Introduction to Digital Publishing (to Tablets, Flash, PDF, and eBooks)

2011-08-06

The ePublishing Revolution has begun, and it is as world-changing as the Computer Revolution of the 1970s and 1980s and the Desktop Publishing Revolution of the 1980s and 1990s. Your publication, be it enterprise-level, a regional weekly, or a quarterly product catalog, needs to capitalize on digital publishing now, before your competition carves out too big a piece of the market. Designers and advertising firms need to be ready yesterday; your clients are looking for providers to advance their publications into the new publishing reality.

With the Apple iPad and Amazon Kindle leading the charge, followed closely by battalions of digital ebook readers and tablets from Barnes & Noble, ASUS, Samsung, BlackBerry, Motorola, Hewlett-Packard, Acer, Dell, Microsoft, and scores of others, publications are going mobile, on demand, and interactive. Profitable magazines, newspapers, books, and even catalogs are no longer just lying there on the table or screen; they’re moving and talking and playing videos and making sales directly on the digital page. Consumers of publications are no longer passive readers but active participants in their media, using their fingers to swipe pages, flip through galleries of images and videos, zoom into details, rotate 3D objects through 360-degree views, and play, pause, rewind, and fast-forward video that may have been created a month or five minutes ago. Moreover, the content of these publications is no longer necessarily fixed and unmutable.

Digital newspapers can push to consumer’s devices seconds-old updates to stories initially published this morning or even yesterday. Digital catalogs can be updated instantly to reflect sales, sell-outs, and new product additions. Instead of requiring costly recalls and reprints, significant typos or erroneous data in ebooks can be corrected instantaneously, often before consumers even realize it was there. In digital magazines a single ad slot can now be sold multiple times instead of just once, with an array of ads rotating randomly or sequentially through the space–late creative can even be inserted after the digital issue has gone to press!

The ePublishing Revolution is ablaze, but it isn’t a single giant conflagration. There are many different devices and even more epublishing systems and technologies burning trails across the publishing landscape. Each tablet and ereader supports different file formats, each file format boasts different advantages and disadvantages, and each of the distinctively priced publishing systems works very differently, addresses different devices, creates dissimilar file formats, and offers varied features.

Which devices does your publication need to target?

Which interactive features do you need to include?

How much information do you need to collect about the distribution and use of your publication?

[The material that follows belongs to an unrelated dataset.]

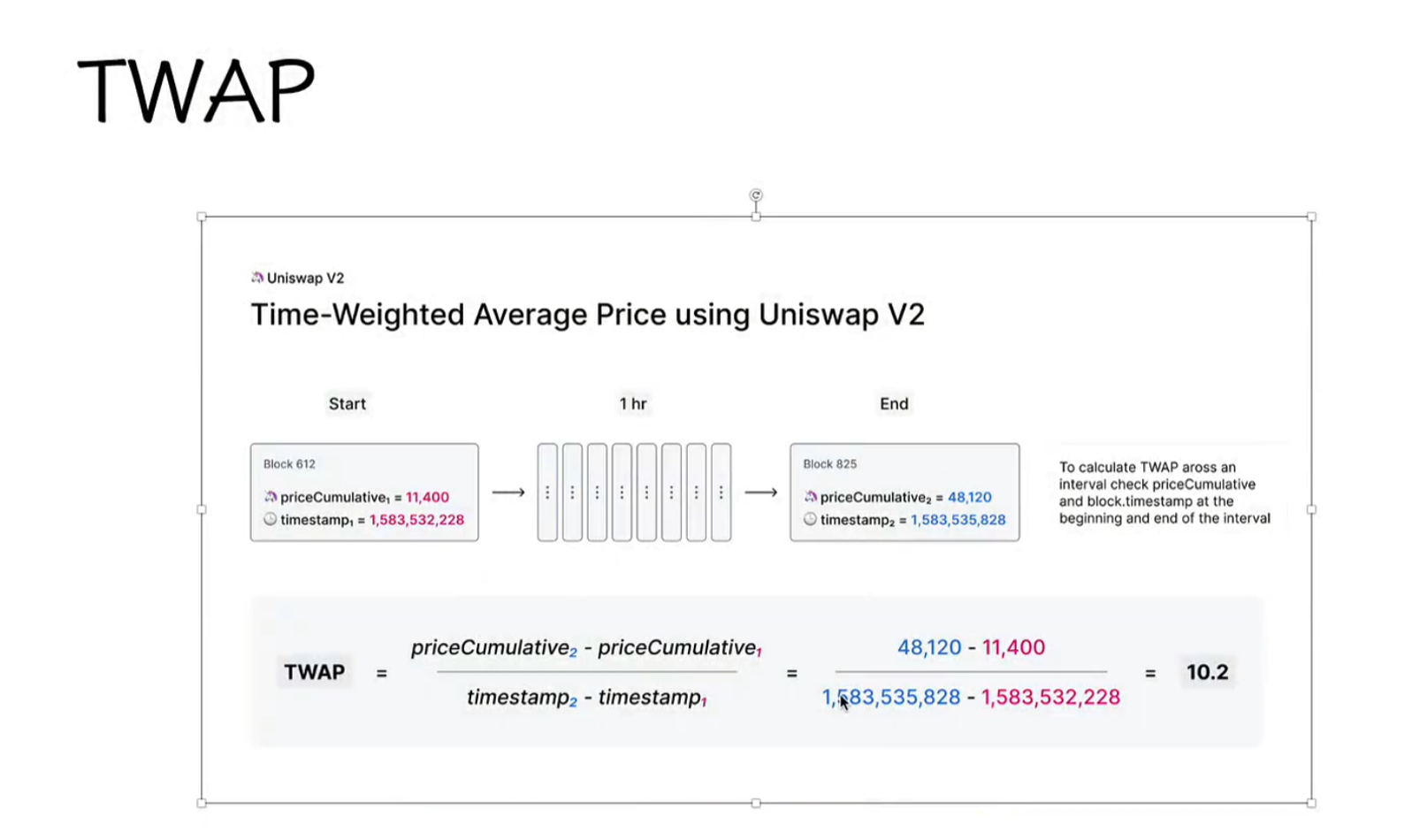Click the rotation handle above the image

756,195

What is your budget for the publication?

Which epublishing system publishes to those devices, includes the required interactivity, collects and analyzes the right about of information, and does it all within budget?

Answering those questions is the focus of this course.

  • You’ll be presented with an up-to-the-minute view of the digital publishing landscape.
  • We will look at the various tablets, ereaders, and other devices, examining not only their capabilities but their places in, and shares of, the digital reading market so that you can decide which you need to publish to today, which tomorrow, and which you can safely ignore.
  • We’ll examine the features and limitations of the various digital publication formats, not only from the perspective of interactivity but also with an eye toward their revenue-generation differences.
  • We’ll compare and contrast the epublishing platforms and systems, looking toward the benefits and drawbacks of each, their capabilities, whether they can be used to repurpose existing for-print titles to digital publications, and the often complicated pricing models that drive these systems, from upfront fees to monthly rates, per issue fees, third-party licensing prices, and other costs.

Following this course you will have all the data and insight you need to decide when and how to advance your publication into the digital publishing reality of today and tomorrow.

Then, it’s time to move onto the hands-on production of digital publications.